Voltera Inc. CEO Alroy Almeida explains how manufacturers can benefit from his company's fast-printed circuit boards at the 2017 Canadian Printable, Flexible, Flexible, Wearable Electronics Symposium (CPES2017) on May 25.

TORONTO – Voltera Inc. CEO Alroy Almeida knows how frustrating it can be for manufacturers to build and test new components. It’s what led him and three friends to found their company in the first place.

The three-year-old Kitchener, On.-based startup’s signature product, the V-One – which was partially funded by a Kickstarter campaign – is a compact 3D printer that allows manufacturers large and small to easily build prototype circuit boards in minutes.

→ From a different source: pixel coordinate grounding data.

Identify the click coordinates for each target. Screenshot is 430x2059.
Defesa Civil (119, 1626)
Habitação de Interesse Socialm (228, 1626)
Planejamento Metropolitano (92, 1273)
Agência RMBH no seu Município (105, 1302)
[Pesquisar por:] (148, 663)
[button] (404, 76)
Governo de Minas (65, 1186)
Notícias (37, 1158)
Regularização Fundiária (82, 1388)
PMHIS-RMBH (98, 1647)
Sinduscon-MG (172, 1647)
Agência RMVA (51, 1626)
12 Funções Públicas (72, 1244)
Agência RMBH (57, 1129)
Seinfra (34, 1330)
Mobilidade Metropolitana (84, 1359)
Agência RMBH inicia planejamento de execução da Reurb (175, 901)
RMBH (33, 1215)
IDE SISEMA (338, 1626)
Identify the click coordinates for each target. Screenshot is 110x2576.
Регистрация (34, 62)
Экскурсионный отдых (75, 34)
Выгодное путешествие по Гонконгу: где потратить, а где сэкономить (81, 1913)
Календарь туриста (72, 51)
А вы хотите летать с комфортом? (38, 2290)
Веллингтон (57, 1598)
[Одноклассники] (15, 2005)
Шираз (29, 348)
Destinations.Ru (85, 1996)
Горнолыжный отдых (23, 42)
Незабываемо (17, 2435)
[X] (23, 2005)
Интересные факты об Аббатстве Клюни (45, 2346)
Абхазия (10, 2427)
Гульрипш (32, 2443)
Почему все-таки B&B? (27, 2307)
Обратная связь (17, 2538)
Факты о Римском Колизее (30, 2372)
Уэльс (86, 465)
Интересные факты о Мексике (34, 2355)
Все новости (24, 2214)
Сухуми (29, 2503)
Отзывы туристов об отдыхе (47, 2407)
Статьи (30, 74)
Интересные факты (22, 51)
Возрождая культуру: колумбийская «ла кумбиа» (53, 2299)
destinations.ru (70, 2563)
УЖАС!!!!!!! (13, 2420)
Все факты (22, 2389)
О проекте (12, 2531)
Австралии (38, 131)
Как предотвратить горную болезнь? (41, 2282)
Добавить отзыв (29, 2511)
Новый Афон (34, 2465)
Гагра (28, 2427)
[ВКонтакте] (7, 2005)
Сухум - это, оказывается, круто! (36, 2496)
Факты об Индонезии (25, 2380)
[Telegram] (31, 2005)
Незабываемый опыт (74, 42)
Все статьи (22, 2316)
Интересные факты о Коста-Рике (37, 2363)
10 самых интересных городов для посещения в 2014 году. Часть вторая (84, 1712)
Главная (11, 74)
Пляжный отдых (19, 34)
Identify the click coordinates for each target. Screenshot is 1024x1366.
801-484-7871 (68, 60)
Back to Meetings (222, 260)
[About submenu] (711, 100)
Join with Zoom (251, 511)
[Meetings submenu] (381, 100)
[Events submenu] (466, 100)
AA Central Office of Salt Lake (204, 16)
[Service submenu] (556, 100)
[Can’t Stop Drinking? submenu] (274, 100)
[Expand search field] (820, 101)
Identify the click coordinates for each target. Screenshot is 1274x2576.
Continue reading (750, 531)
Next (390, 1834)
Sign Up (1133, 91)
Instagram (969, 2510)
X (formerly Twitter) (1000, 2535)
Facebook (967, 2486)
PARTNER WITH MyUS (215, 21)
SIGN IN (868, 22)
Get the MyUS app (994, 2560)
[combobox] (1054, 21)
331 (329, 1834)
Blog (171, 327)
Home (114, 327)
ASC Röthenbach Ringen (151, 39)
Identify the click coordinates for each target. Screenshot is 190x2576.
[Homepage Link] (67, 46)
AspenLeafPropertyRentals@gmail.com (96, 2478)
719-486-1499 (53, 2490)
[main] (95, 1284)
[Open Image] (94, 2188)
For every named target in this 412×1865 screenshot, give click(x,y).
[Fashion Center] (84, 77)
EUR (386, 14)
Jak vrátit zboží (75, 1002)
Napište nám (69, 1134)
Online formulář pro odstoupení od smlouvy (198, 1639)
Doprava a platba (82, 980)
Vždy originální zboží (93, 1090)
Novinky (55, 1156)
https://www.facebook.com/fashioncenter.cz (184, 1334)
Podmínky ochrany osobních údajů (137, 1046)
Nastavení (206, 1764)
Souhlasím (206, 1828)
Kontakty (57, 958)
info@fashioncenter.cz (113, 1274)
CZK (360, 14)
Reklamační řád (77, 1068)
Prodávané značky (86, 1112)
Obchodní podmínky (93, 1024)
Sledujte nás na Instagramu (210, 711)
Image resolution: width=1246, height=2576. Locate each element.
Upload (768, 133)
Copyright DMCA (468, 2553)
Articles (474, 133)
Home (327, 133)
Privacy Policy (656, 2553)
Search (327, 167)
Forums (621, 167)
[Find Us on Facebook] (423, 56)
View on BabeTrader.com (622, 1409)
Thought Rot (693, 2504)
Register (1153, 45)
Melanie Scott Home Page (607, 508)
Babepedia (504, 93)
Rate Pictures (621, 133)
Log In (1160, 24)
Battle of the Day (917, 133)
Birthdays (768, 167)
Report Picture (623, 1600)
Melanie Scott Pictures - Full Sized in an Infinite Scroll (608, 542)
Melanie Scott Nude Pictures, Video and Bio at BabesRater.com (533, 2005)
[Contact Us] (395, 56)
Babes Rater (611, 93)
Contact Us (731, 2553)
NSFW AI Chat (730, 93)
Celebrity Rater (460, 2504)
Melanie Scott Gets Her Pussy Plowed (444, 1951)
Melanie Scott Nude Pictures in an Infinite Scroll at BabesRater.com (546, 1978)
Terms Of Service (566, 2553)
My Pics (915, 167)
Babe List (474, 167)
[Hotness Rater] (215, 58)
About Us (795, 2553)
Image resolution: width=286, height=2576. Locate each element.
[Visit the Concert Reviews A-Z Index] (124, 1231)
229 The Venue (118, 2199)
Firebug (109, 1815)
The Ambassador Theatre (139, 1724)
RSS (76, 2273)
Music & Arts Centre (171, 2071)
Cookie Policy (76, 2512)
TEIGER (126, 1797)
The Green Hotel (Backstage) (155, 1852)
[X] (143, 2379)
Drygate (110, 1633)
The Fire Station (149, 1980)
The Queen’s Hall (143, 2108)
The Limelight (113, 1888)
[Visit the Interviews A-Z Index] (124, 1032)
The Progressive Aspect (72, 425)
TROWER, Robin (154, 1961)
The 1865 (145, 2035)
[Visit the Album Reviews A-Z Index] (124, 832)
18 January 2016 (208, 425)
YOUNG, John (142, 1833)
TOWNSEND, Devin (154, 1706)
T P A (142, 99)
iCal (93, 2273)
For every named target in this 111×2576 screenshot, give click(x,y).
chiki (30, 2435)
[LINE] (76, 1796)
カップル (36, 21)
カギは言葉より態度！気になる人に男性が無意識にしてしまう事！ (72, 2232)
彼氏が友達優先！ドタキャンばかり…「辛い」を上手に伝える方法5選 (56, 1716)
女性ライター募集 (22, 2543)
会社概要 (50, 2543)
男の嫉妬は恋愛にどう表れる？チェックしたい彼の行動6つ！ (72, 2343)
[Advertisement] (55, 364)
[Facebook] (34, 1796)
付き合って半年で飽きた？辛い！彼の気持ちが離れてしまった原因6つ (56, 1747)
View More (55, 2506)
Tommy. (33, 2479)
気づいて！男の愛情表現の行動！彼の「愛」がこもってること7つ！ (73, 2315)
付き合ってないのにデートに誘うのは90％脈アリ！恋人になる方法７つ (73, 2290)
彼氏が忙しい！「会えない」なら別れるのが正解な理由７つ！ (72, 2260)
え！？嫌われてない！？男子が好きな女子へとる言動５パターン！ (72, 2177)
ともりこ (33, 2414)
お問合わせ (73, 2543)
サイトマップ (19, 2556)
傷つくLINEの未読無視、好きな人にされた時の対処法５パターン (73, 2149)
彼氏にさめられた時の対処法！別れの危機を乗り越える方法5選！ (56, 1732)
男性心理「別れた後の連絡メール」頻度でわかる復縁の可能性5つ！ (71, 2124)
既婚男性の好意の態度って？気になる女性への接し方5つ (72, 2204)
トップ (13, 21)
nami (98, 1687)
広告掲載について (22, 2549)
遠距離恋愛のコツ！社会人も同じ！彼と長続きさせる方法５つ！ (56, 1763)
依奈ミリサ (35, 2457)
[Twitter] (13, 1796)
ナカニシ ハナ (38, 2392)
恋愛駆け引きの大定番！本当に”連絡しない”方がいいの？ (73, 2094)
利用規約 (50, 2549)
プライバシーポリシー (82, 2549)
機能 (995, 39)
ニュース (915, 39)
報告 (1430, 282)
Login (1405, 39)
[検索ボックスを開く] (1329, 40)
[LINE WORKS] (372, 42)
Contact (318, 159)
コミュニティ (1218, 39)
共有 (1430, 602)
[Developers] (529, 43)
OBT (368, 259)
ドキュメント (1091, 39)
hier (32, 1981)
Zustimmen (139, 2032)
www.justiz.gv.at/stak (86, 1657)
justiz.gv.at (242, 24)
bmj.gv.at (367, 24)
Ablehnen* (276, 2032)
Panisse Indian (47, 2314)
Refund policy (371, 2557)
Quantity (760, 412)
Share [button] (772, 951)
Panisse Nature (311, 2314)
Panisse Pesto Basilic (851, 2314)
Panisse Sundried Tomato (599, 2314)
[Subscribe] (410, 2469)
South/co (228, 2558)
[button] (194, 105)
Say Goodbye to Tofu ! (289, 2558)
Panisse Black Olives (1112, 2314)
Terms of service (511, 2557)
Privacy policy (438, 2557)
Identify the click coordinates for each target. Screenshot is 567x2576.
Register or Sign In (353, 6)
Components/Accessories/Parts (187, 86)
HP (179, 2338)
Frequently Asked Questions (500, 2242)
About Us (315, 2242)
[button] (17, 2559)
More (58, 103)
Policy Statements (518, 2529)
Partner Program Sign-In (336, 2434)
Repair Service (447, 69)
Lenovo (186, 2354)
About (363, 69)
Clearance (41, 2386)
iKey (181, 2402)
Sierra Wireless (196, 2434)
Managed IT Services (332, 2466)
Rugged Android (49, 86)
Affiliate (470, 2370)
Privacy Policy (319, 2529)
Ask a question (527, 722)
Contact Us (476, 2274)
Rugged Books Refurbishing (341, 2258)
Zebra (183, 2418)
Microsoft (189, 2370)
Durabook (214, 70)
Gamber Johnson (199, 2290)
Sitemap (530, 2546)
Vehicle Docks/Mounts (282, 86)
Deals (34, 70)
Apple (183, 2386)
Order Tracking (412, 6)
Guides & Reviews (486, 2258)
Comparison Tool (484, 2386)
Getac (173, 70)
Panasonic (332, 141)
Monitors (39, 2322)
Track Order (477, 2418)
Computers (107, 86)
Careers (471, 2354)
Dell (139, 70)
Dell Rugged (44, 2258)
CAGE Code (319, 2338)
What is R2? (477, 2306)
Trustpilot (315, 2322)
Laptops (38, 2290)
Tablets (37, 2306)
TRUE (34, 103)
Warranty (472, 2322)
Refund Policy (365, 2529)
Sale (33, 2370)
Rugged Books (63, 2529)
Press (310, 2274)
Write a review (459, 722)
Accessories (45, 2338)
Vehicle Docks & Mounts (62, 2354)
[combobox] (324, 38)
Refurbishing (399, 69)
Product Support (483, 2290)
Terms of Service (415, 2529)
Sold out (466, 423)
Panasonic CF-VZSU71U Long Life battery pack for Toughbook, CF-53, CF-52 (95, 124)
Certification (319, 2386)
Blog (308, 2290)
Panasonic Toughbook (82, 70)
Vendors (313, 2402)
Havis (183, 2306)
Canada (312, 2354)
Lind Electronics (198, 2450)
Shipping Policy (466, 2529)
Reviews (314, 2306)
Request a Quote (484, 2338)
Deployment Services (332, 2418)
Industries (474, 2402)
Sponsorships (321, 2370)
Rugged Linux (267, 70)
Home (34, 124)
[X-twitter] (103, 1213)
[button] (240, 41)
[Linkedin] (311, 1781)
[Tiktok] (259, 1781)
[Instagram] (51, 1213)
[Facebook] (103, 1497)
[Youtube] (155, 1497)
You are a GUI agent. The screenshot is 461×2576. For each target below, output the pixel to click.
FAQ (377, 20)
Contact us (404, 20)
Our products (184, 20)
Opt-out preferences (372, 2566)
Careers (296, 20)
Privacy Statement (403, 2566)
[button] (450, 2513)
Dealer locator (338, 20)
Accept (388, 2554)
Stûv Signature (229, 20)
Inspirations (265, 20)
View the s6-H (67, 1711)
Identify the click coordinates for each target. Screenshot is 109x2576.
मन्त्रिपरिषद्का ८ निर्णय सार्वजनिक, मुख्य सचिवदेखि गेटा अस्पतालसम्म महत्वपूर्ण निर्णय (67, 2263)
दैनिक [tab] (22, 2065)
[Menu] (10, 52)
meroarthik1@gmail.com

“It’s such a ubiquitous problem,” Almeida told ITBusiness.ca after sharing his company’s story on Thursday at the Canadian Printable Electronics Industry Association (CPEIA)’s 2017 Canadian Printable, Flexible, Flexible, Wearable Electronics Symposium (CPES2017). ITBusiness.ca parent company ITWC is a media sponsor of the conference, which continues on Friday.

“We were in the industry designing electronics, and especially in the early prototyping stages, when you just need a quick prototype to figure out if your idea works, you often have to wait a couple days or even a couple weeks to get a board back from a factory,” Almeida explained. “It can be really detrimental to the design process – by the time the boards are out, sometimes you’ve forgotten the change you had made.”

To solve the industry’s problem – and their own – Almeida and his University of Waterloo friends Katarina Ilic, James Pickard, Jesus Zozaya proceeded to dive deep into the world of conducting technologies and printable electronics, “messing around” with multiple conductive inks over a two-year period before finally developing their own silver nanoparticle-based ink that hit their self-imposed benchmark for conductivity.

“We came from industry – we knew what it needed to do in order to suit for our applications,” Almeida said.

Since it began shipping the V-One last fall, Voltera has seen its printer eagerly embraced by manufacturers in several different sectors, including consumer packaged goods, semiconductor manufacturing, automotive design, and even health care, with small and medium-sized businesses (SMBs) comprising its largest customer base.

“We basically allow all sorts of companies to prototype new products and electronics incredibly quickly, and that happens in a variety of industries,” Almeida said.

Part of the V-One’s appeal, no doubt, is its ease of use: As Almeida demonstrated for ITBusiness.ca after his presentation, the software is as carefully designed as its components, automatically converting Gerber image files into printer instructions while requiring minimal input from the user.

For his demonstration, Almeida instructed the software to print the simple one-sided LED circuit called “Hello World” that the V-One prints for the first time by default (though regrettably, he did not bring any LED lights to connect it to).

While users must switch the device’s various nozzles, which connect via magnet, and are required to secure the blank substrate boards the V-One prints on before it begins (more advanced manufacturers can also use it to print two-sided boards), the device is designed to automatically detect its task’s printable surface and establish the necessary X-, Y-, and Z-axis before laying down its conductive ink. A timer on the user’s computer, meanwhile, lets them know how long the process will take.

In the case of “Hello World,” Almeida produced a working circuit in about three and a half minutes, after which the device raised its bed’s temperature to a level high enough to thermally set the ink.

For those interested, the V-One carries a price tag of $3500 USD and includes six medium-sized three-inch by four-inch substrate boards; 10 smaller-sized two-inch by three-inch boards; solder wiring; flux; and one cartridge each of conductive ink and solder paste – “everything you need to start printing right away,” Almeida said. The company also offers large four-inch by five-inch boards on their website, along with template substrates for the Arduino and Raspberry Pi platforms, among others.

“A lot of our customers will reach out and say, ‘I unboxed this and was printing my first circuit within minutes!'” Almeida adds proudly.